New GCSEs put pupils under more pressure, say school leaders

The Guardian is reporting that students are to receive results with grades 9-1 after changes initiated by Michael Gove

The tougher standards demanded by the new style of GCSEs being awarded for the first time this year have put pupils under a great deal of additional pressure, according to school leaders.

Hundreds of thousands of pupils in England will receive their results this week, with grades from 9 to 1 replacing the familiar A* to G.

Geoff Barton, the general secretary of the Association of School and College Leaders, said the “bar has deliberately been set at a higher level” as a result of changes initiated by the former education secretary Michael Gove.

“The new exams are harder, contain more content, and involve sitting more papers,” Barton said. “We are worried about the impact on the mental health and wellbeing of young people caused by these reforms and it is our view that such a substantial set of changes as this should have been introduced in a more managed and considered manner.
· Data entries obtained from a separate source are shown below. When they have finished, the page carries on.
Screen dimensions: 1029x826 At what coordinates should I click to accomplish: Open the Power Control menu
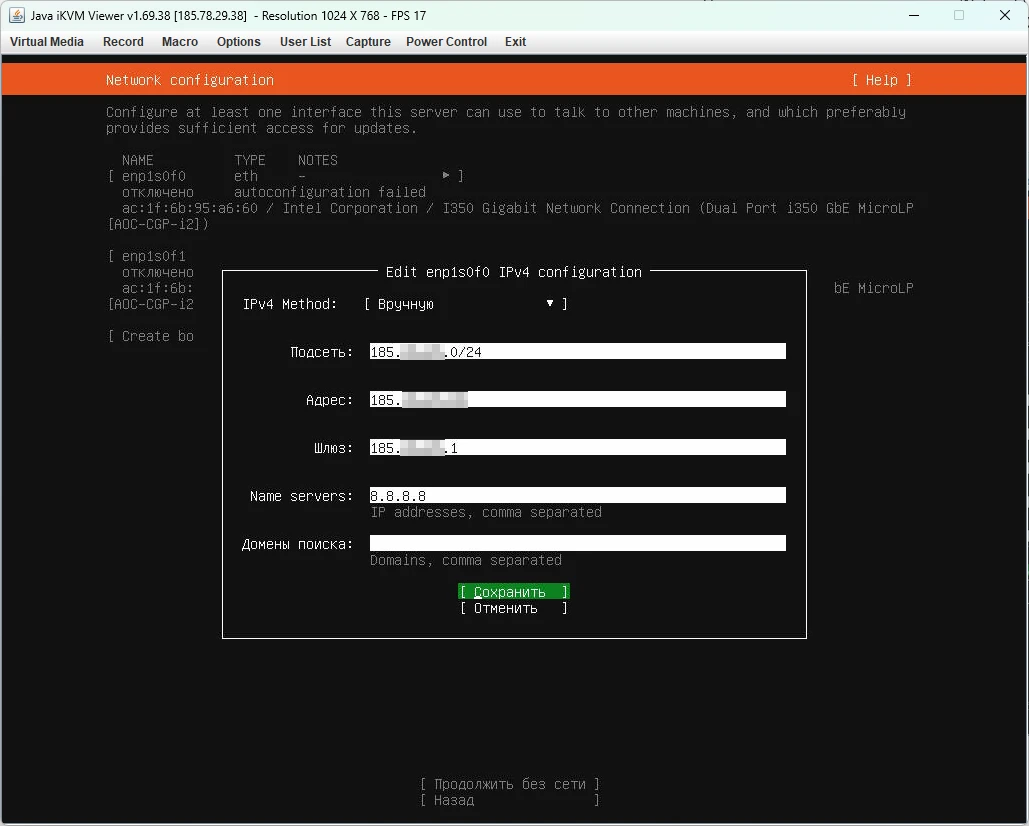445,42
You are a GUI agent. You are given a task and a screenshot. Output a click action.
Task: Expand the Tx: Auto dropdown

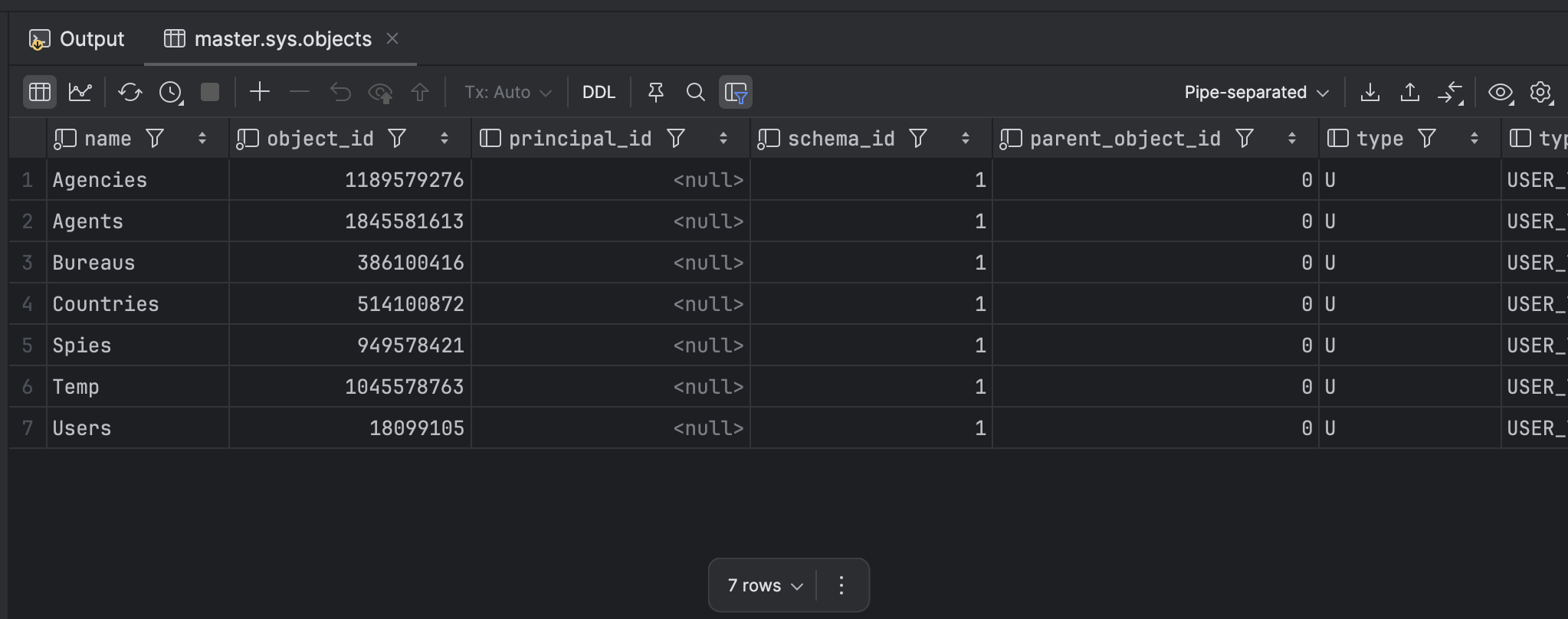pos(507,93)
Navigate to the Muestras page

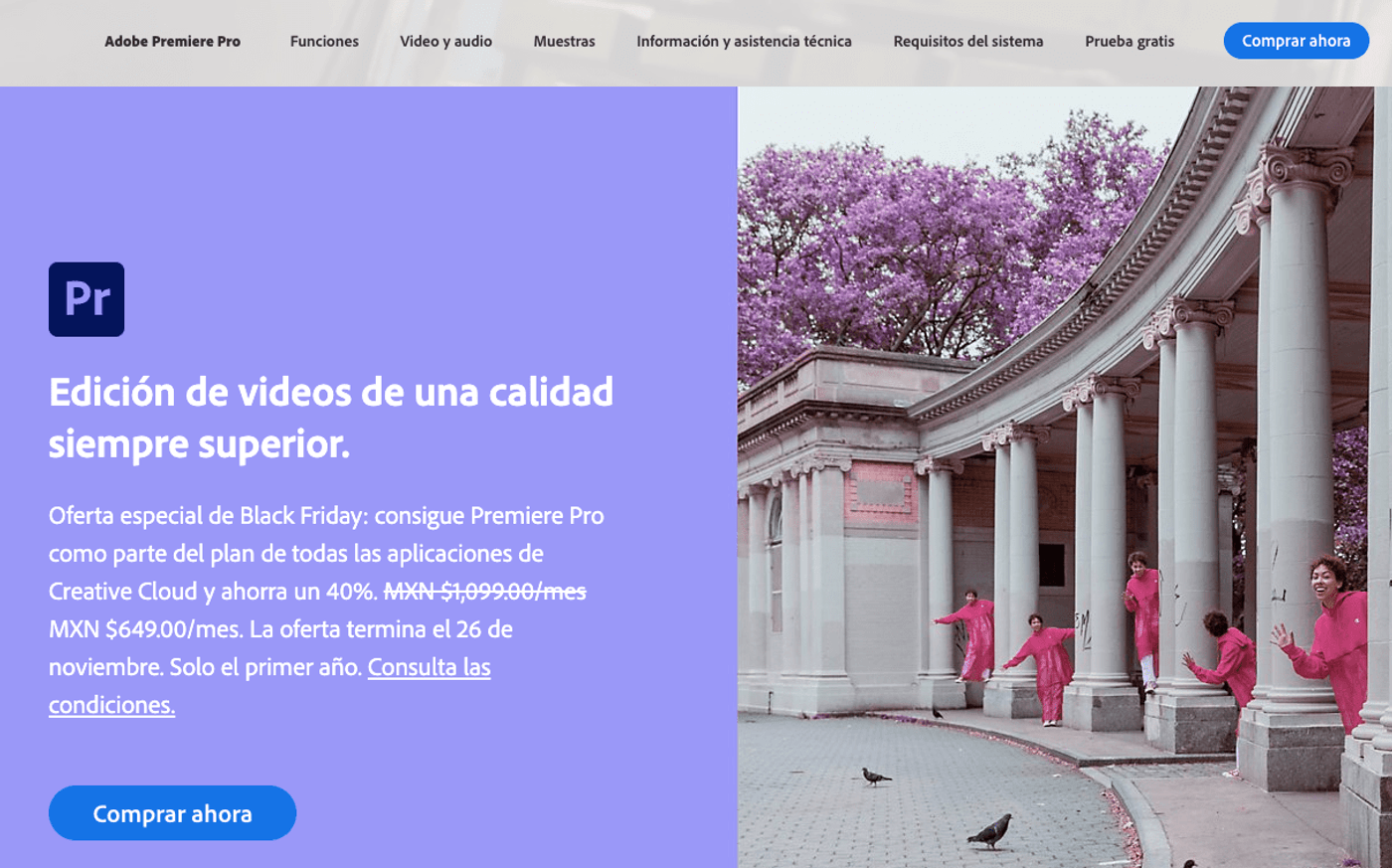(564, 42)
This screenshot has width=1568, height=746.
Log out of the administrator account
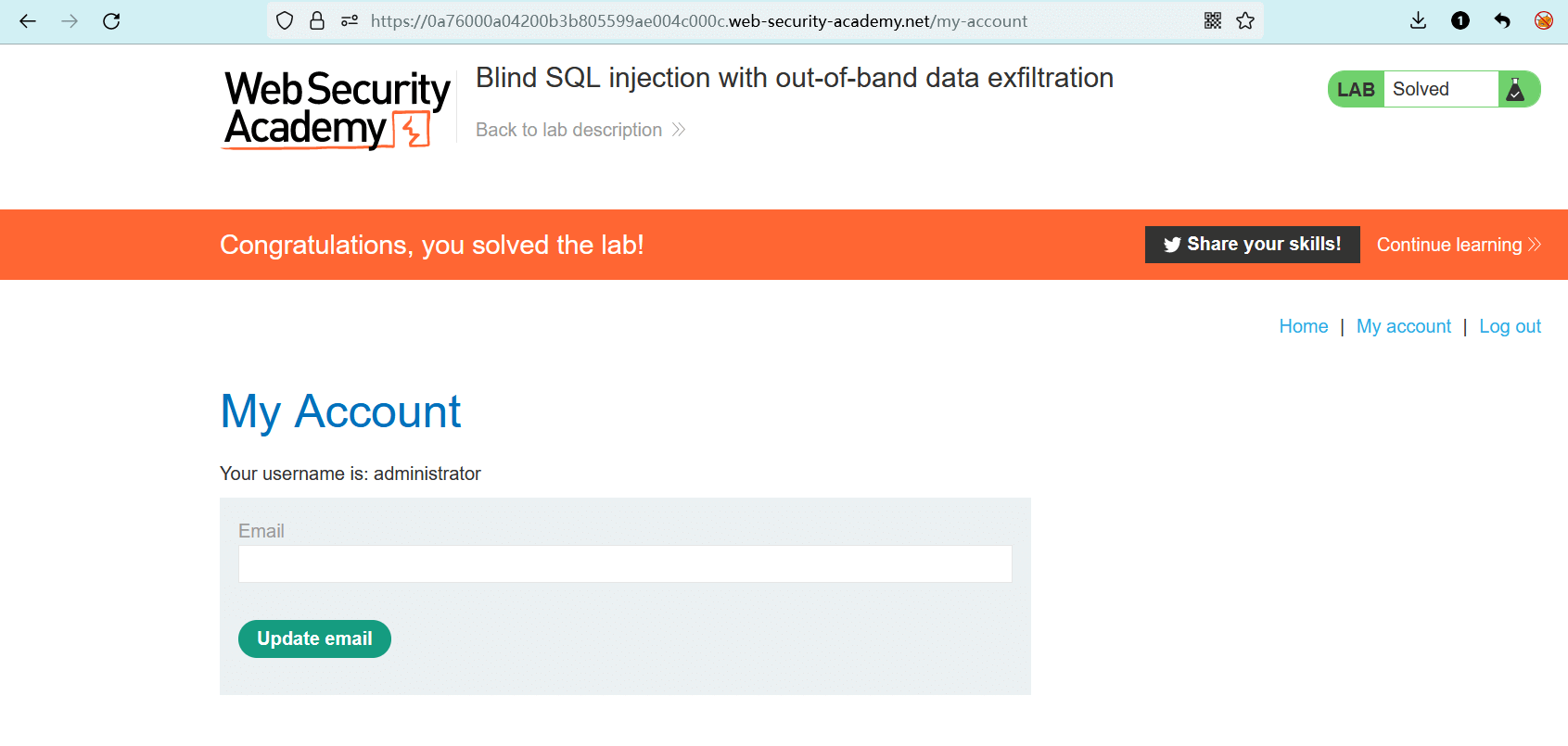tap(1510, 326)
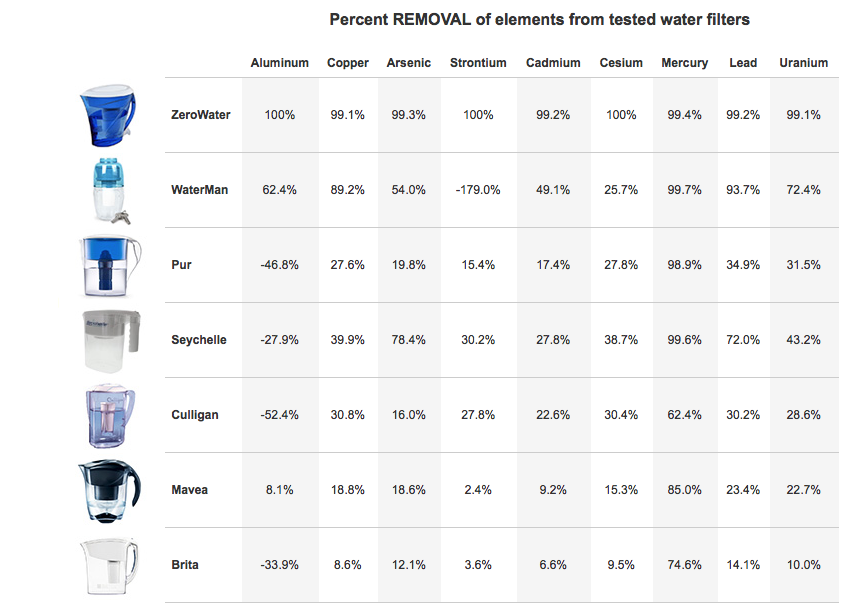
Task: Click the Aluminum column header
Action: coord(280,63)
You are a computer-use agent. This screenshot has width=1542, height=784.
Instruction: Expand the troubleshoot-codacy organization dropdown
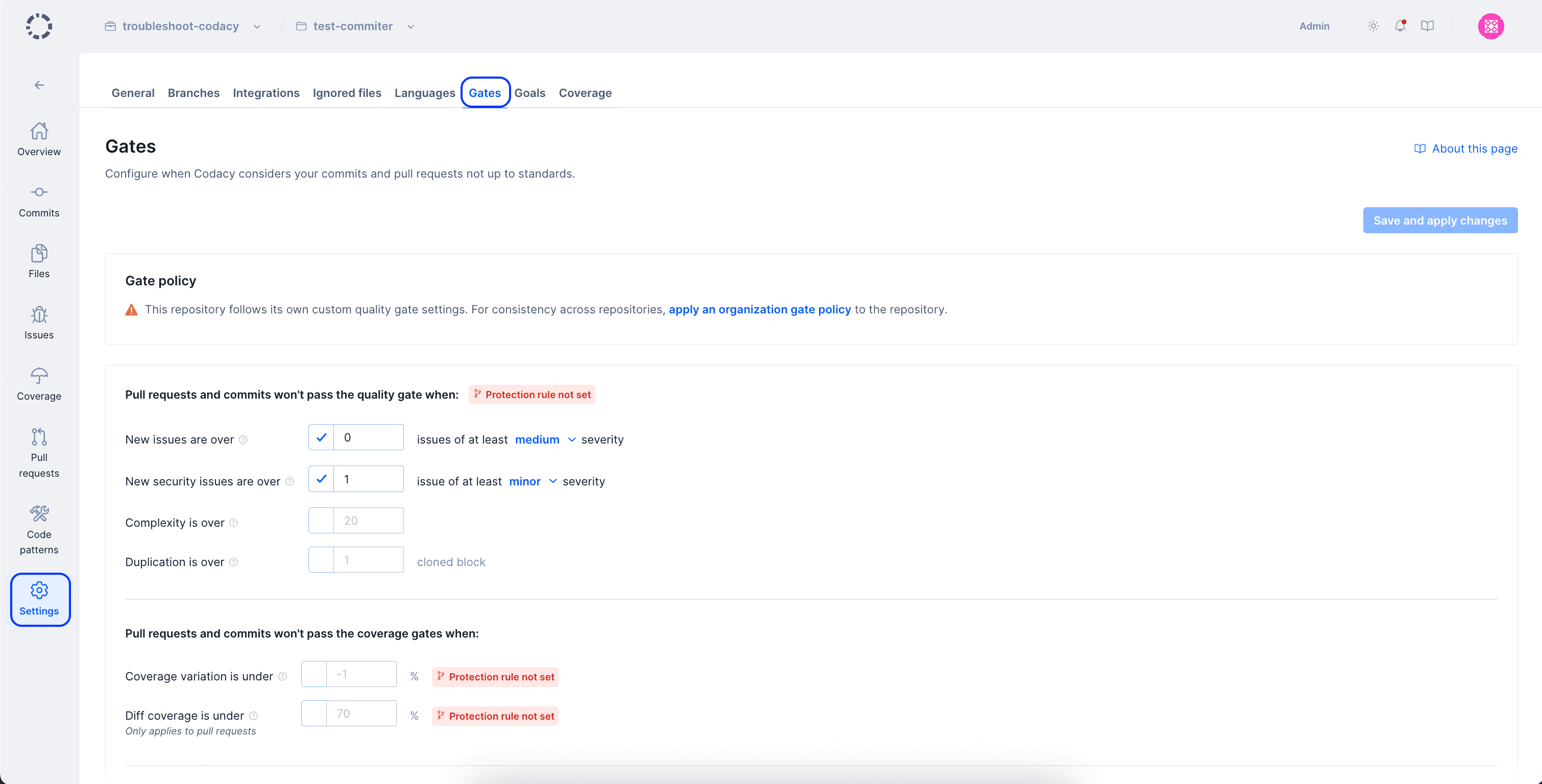(257, 27)
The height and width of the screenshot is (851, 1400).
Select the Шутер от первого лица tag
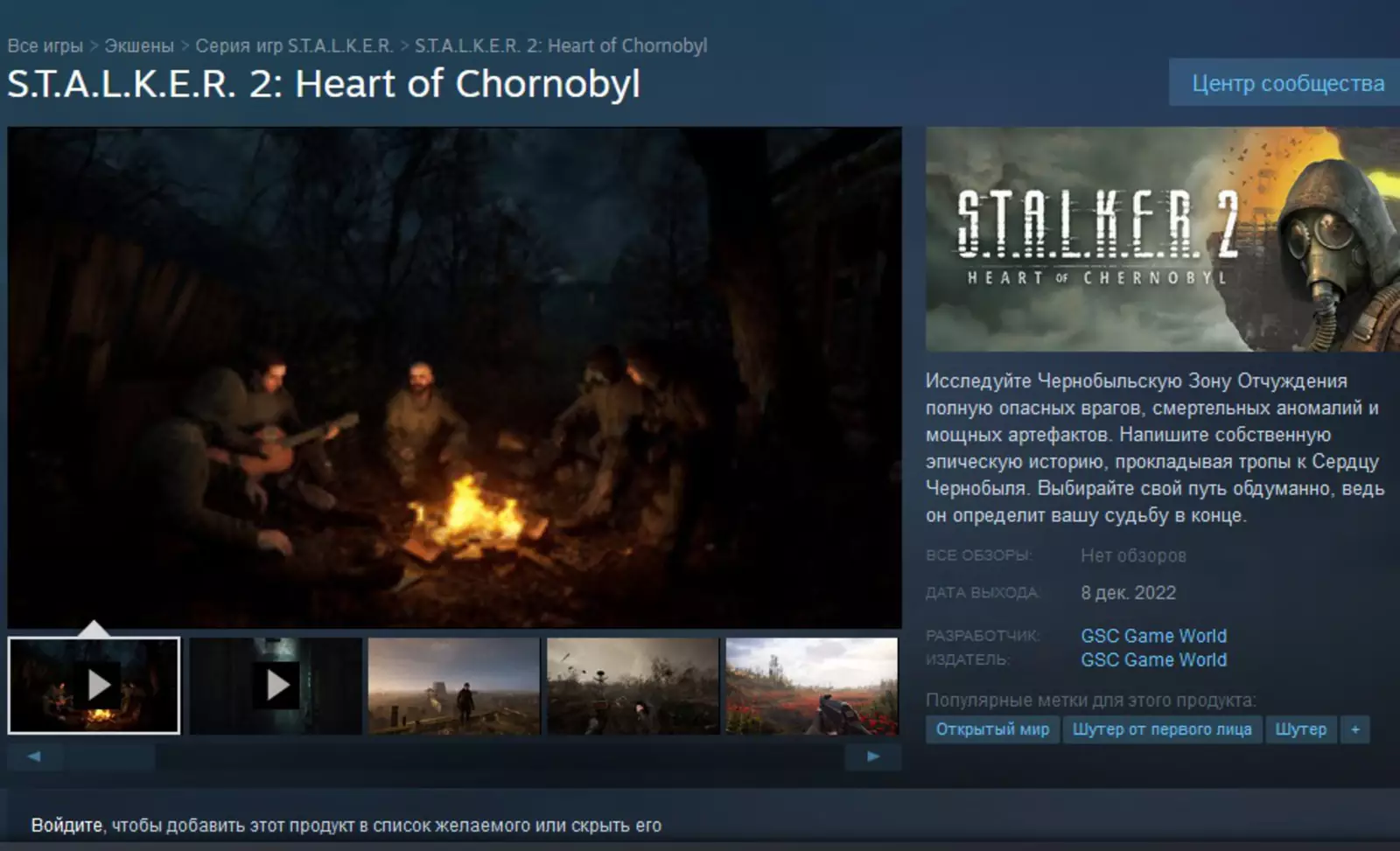coord(1162,729)
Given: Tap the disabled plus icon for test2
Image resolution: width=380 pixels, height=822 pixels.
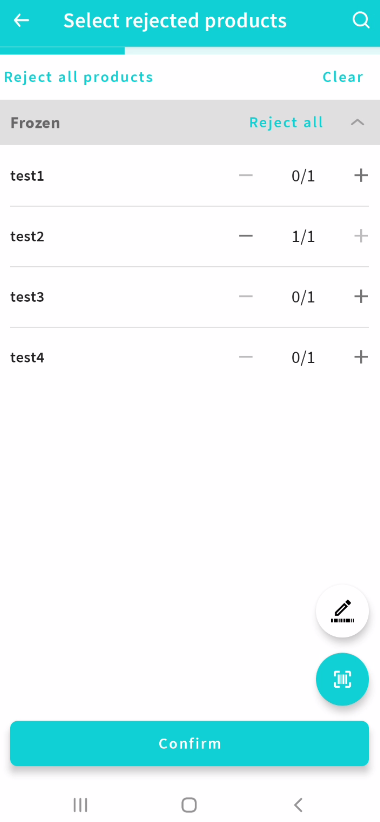Looking at the screenshot, I should coord(361,236).
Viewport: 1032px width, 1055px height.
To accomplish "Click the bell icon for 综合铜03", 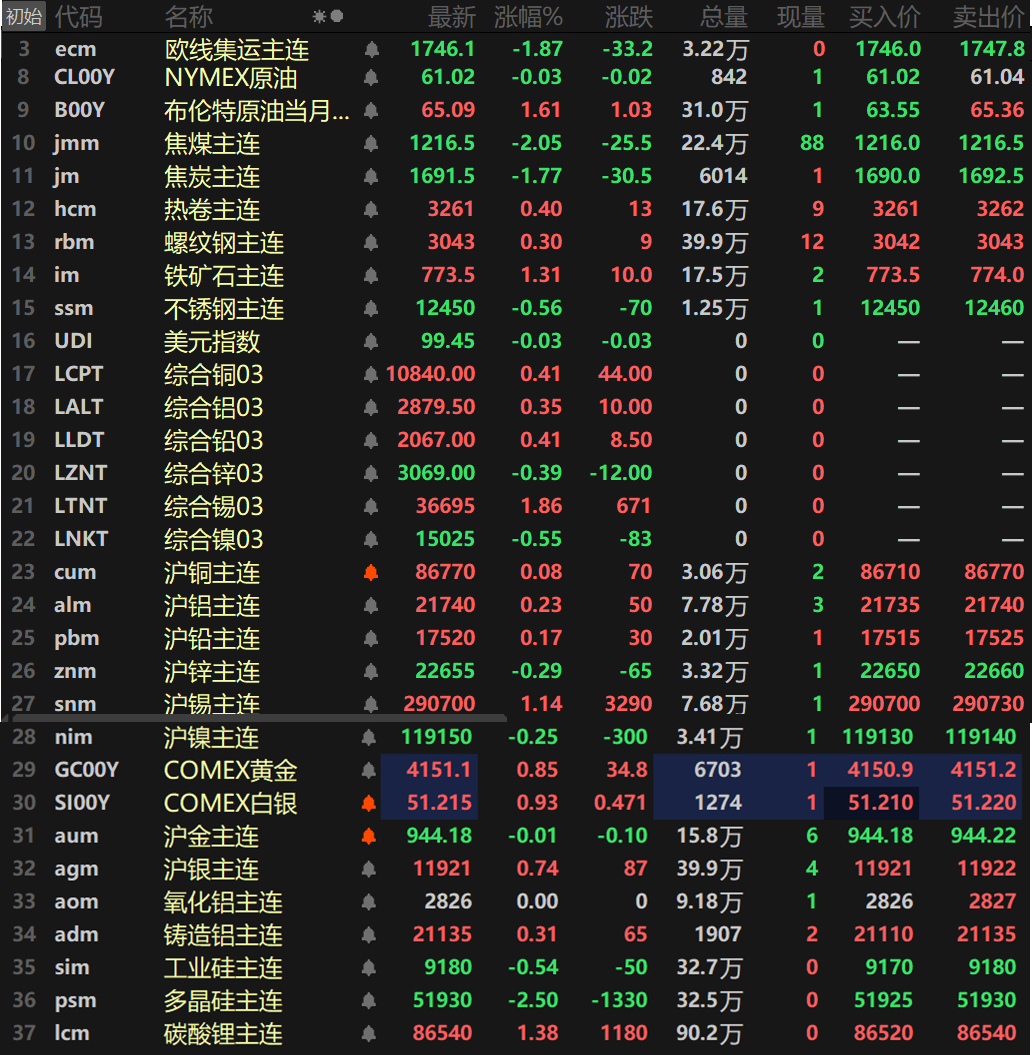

“It is to the credit of schools that they have responded to this situation by providing their students with extensive pastoral support in order to alleviate stress and anxiety despite severe funding pressures.”

Hailed as the most significant change in the examination system since O-levels were replaced 30 years ago, the “more demanding, more fulfilling and more stretching” exams were introduced to help the UK better compete internationally, Gove said in 2013

The fruits of that effort will be seen on Thursday when the results of 20 of the new GCSEs are published, including those in biology, history and Spanish.